### What you have to do
Below are the records; print exactly the lines from the one with "Open the AppImageLauncher link" through the last, both included, and leave the pictures out.
==================================================
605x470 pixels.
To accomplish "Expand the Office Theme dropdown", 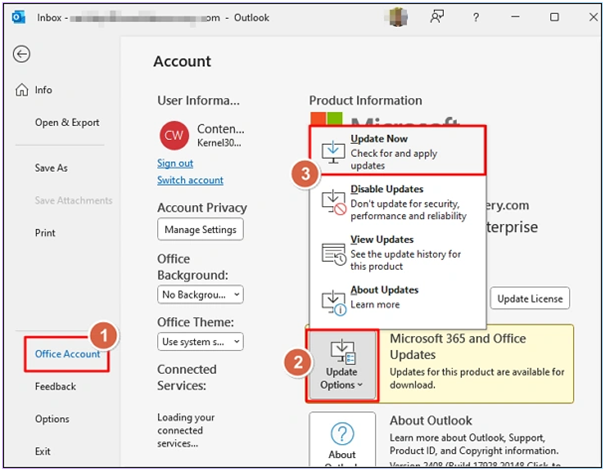I will pos(200,342).

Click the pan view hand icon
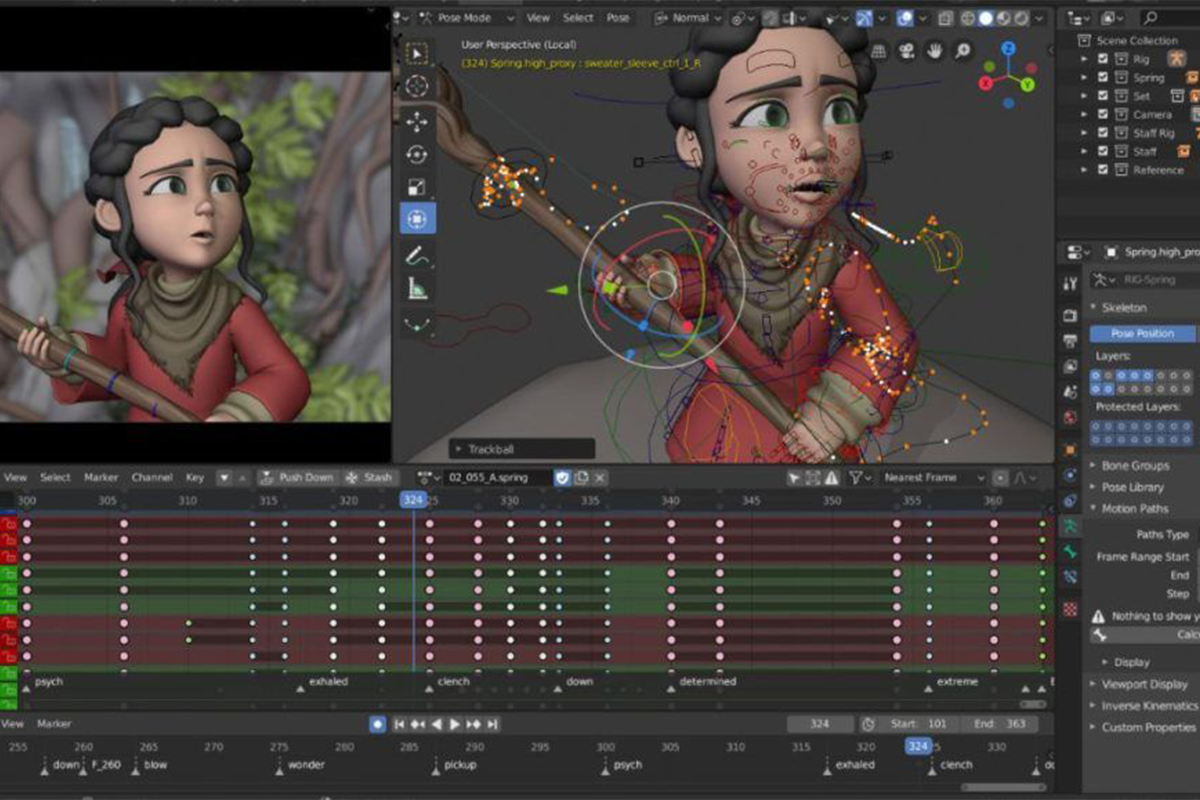tap(934, 50)
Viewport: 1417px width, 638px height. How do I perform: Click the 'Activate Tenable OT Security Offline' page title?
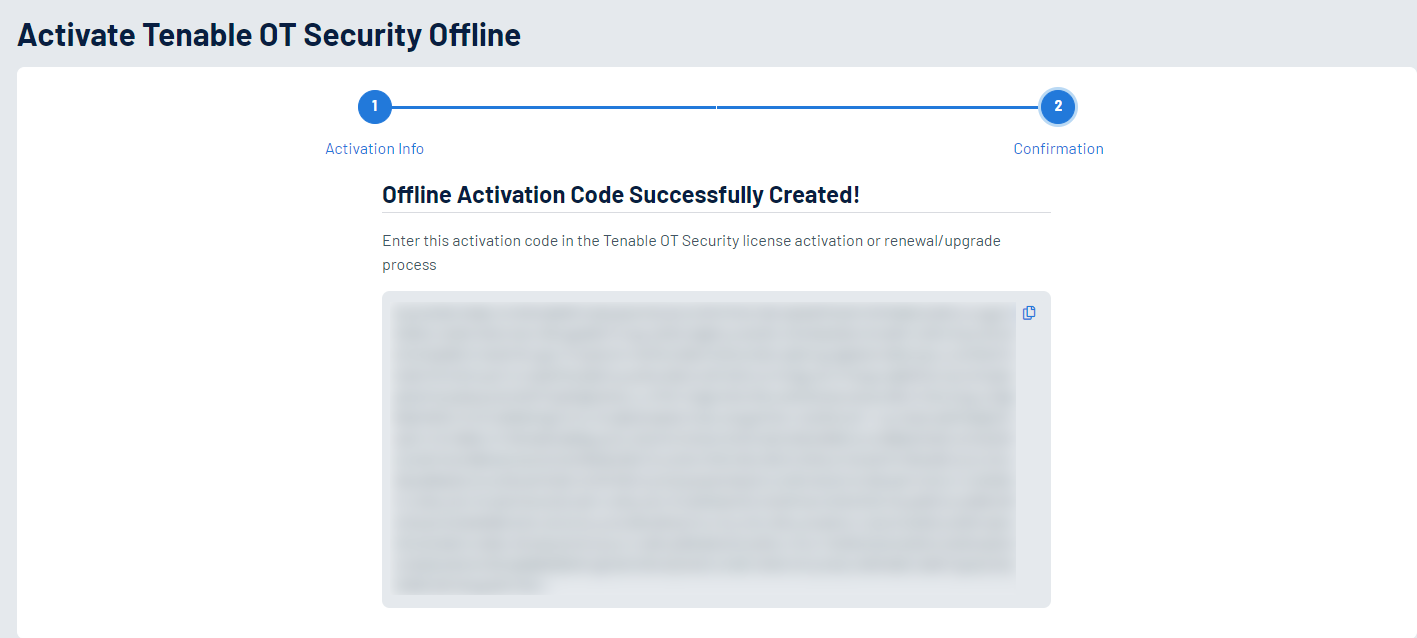tap(269, 35)
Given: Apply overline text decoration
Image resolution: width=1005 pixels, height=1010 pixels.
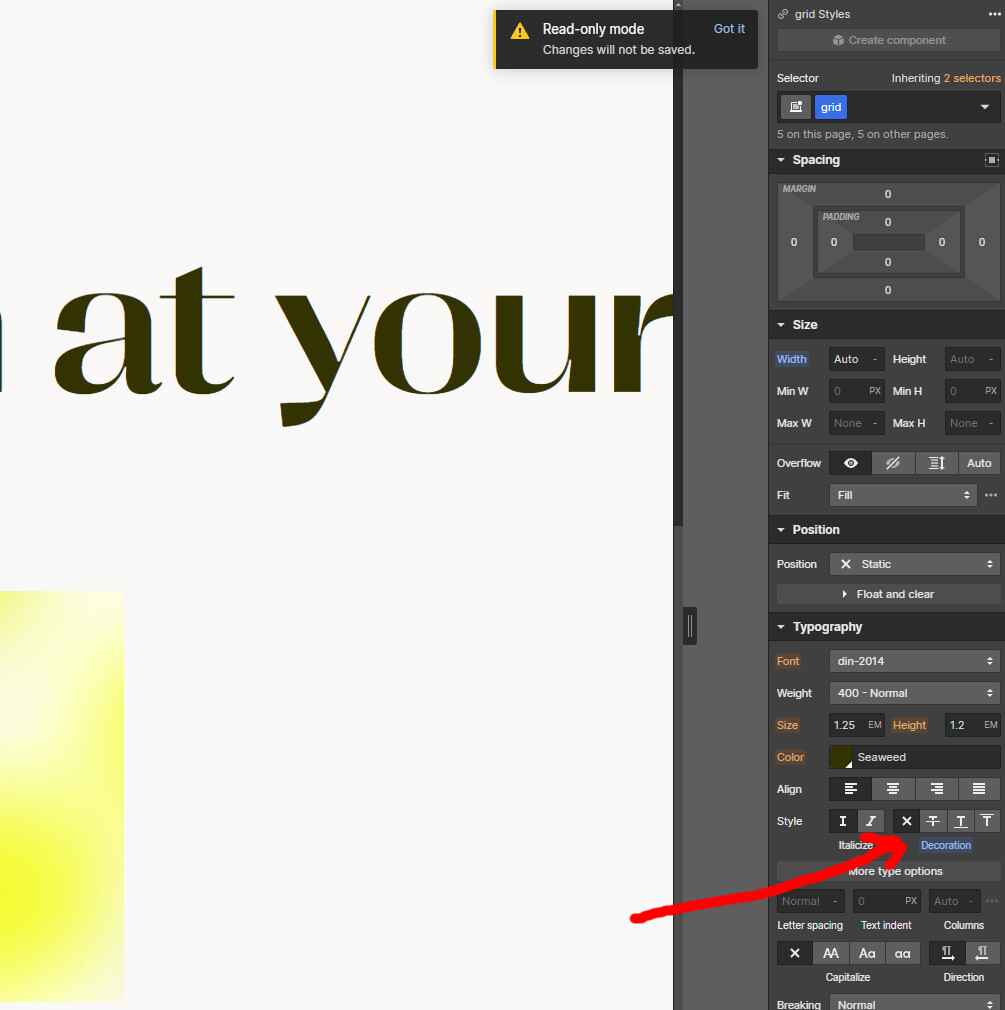Looking at the screenshot, I should pos(987,820).
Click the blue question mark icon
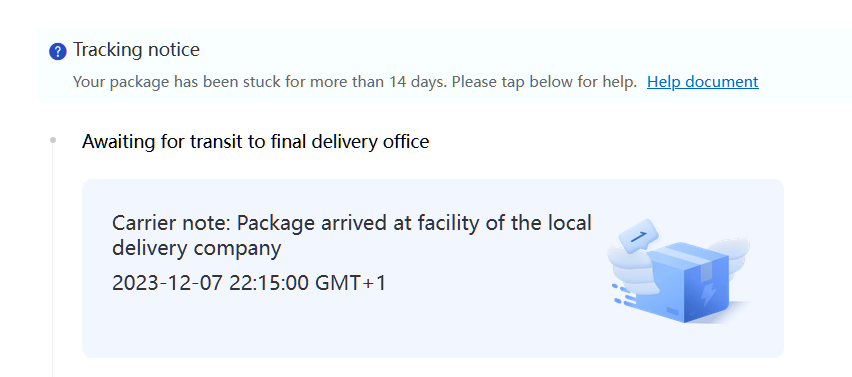 (x=58, y=52)
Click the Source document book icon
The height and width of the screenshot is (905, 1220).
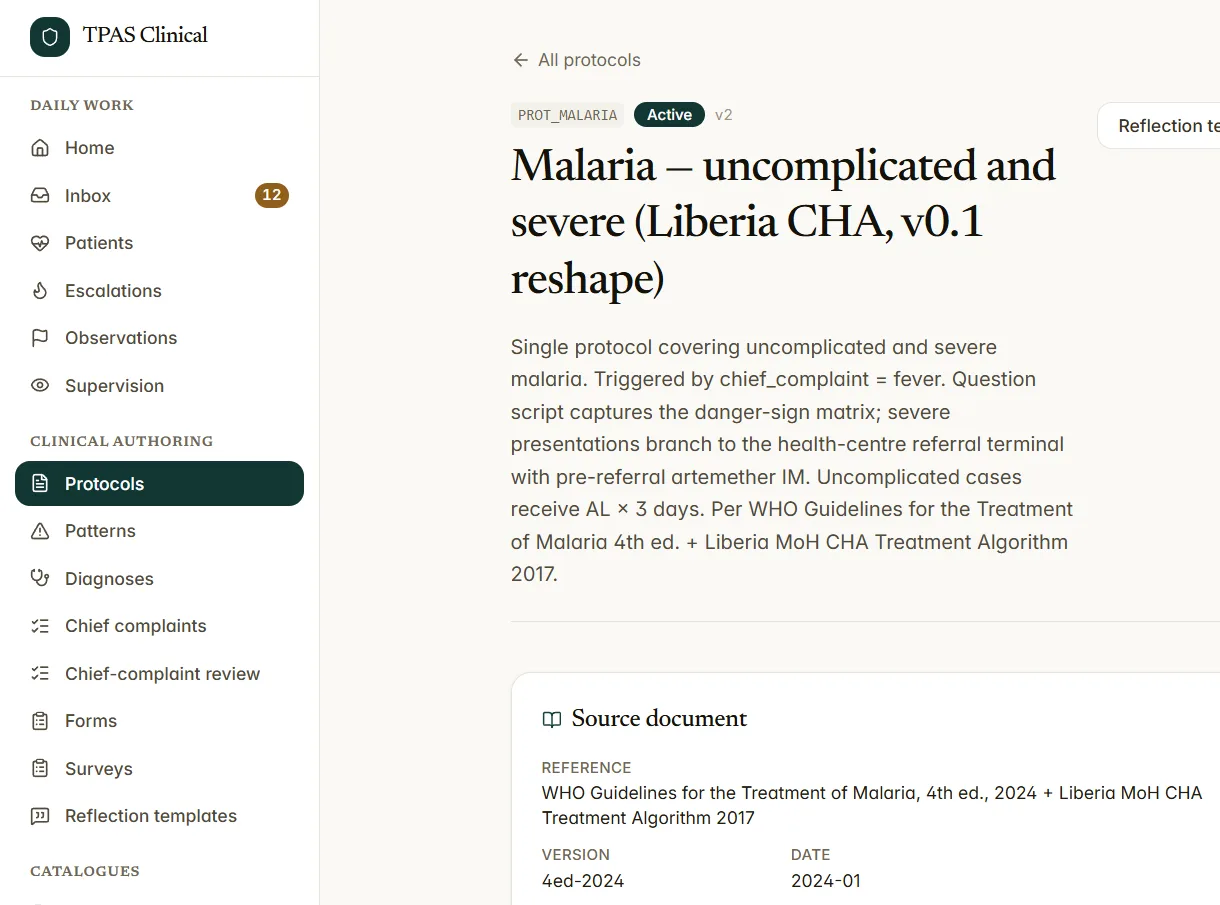[552, 719]
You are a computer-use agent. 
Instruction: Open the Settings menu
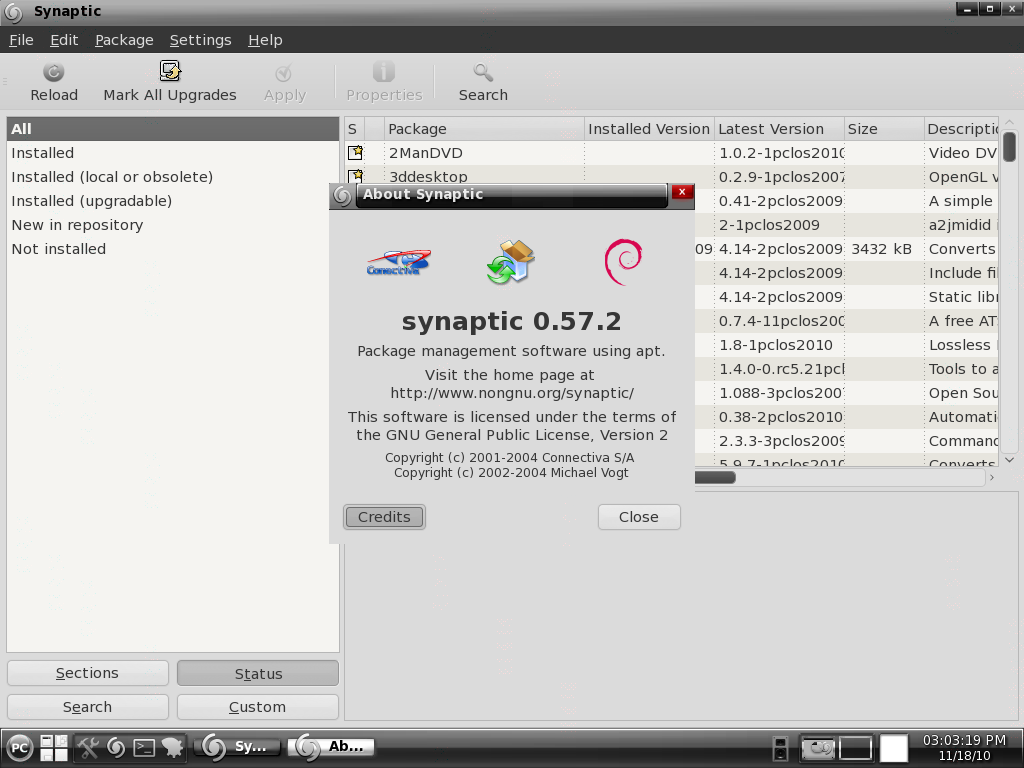(x=200, y=40)
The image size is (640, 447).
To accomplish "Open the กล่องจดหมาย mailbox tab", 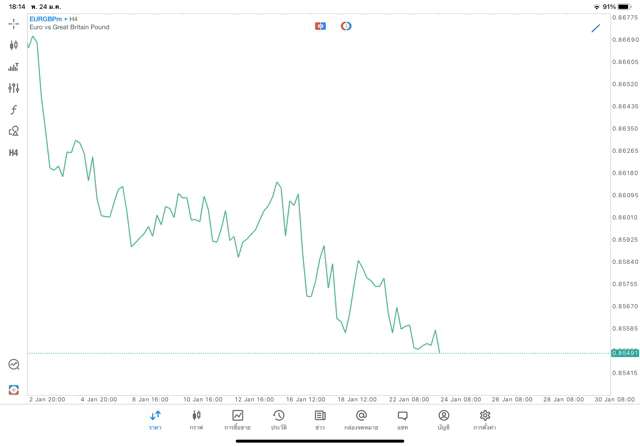I will [x=361, y=420].
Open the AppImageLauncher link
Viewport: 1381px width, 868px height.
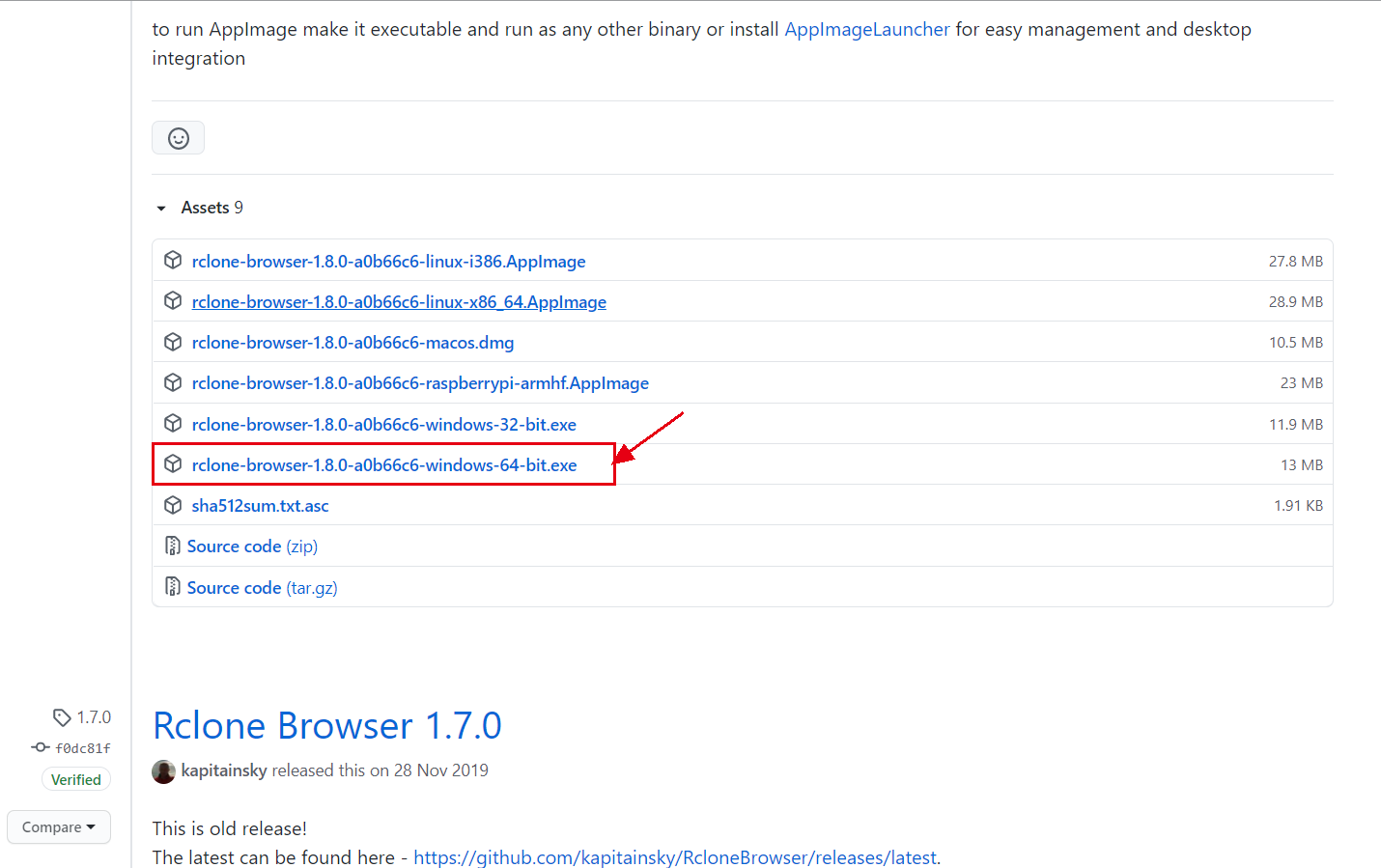tap(866, 29)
==================================================
### Output of the task
Open the AppImageLauncher link
Viewport: 1381px width, 868px height.
tap(866, 29)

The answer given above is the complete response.